* Given records

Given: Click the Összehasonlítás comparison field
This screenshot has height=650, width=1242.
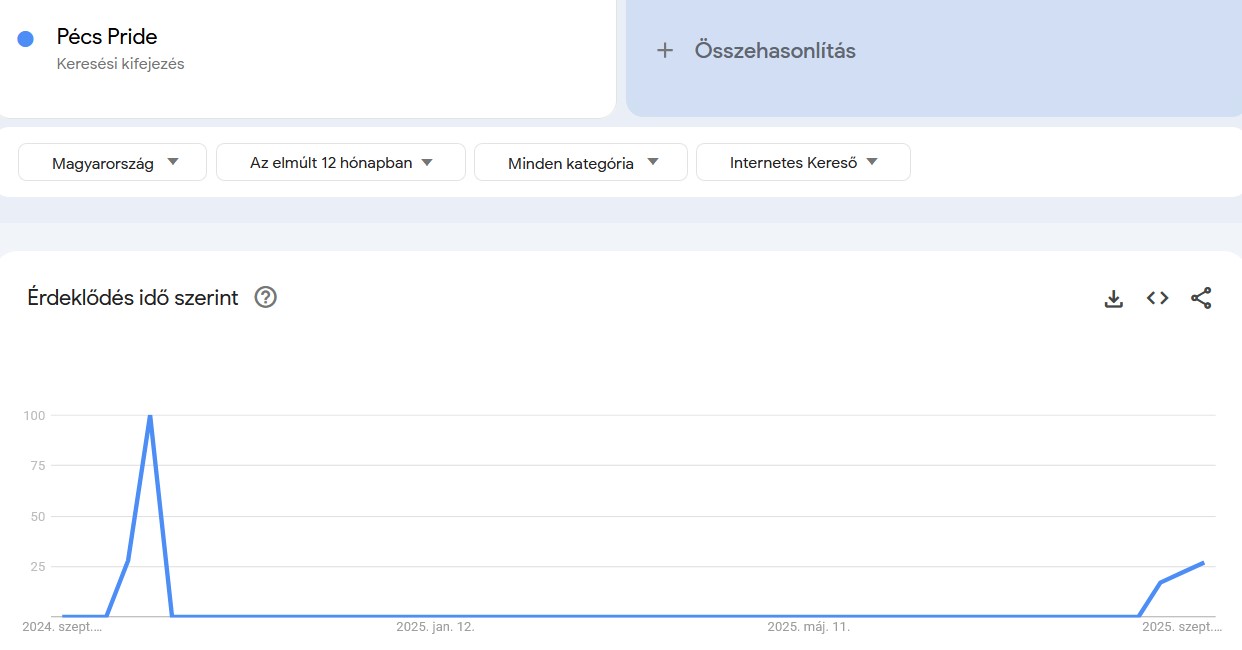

...

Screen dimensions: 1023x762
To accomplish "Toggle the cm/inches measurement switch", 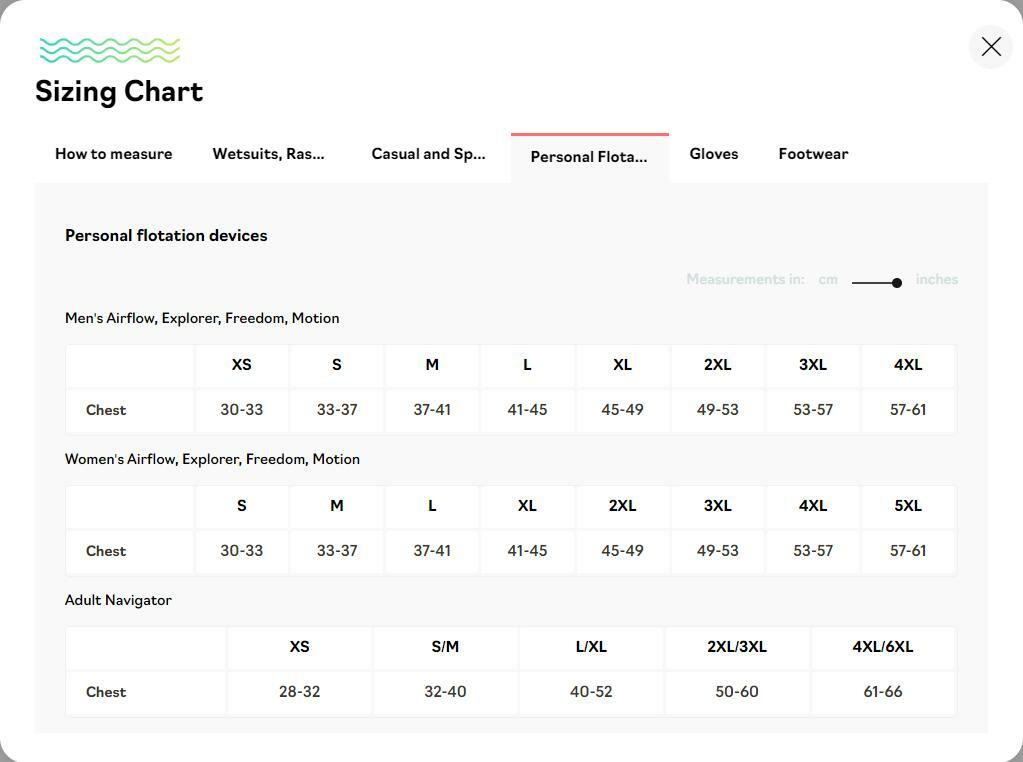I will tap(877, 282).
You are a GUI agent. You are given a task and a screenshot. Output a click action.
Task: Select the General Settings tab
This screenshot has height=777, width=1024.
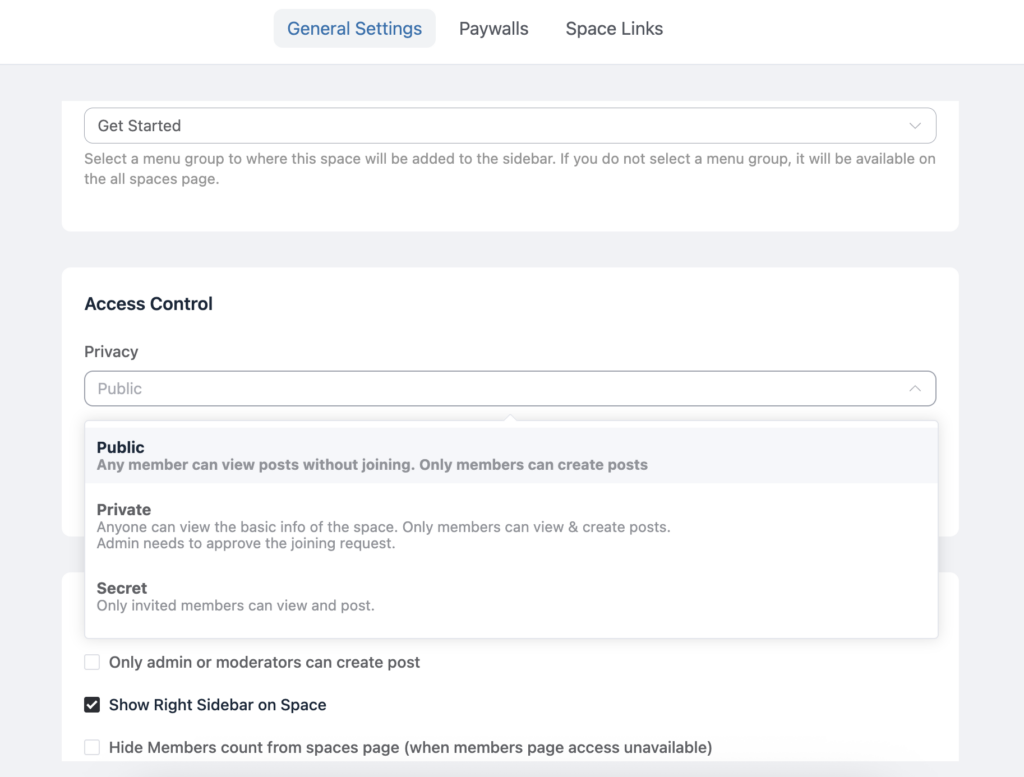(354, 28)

* Work instructions
The reply should hold only the lines of the listing above starting at the line containing "Given: Click the" and ending at the line containing "This screenshot has height=650, width=1242.", exactly as written.

* Response below
Given: Click the Összehasonlítás comparison field
This screenshot has height=650, width=1242.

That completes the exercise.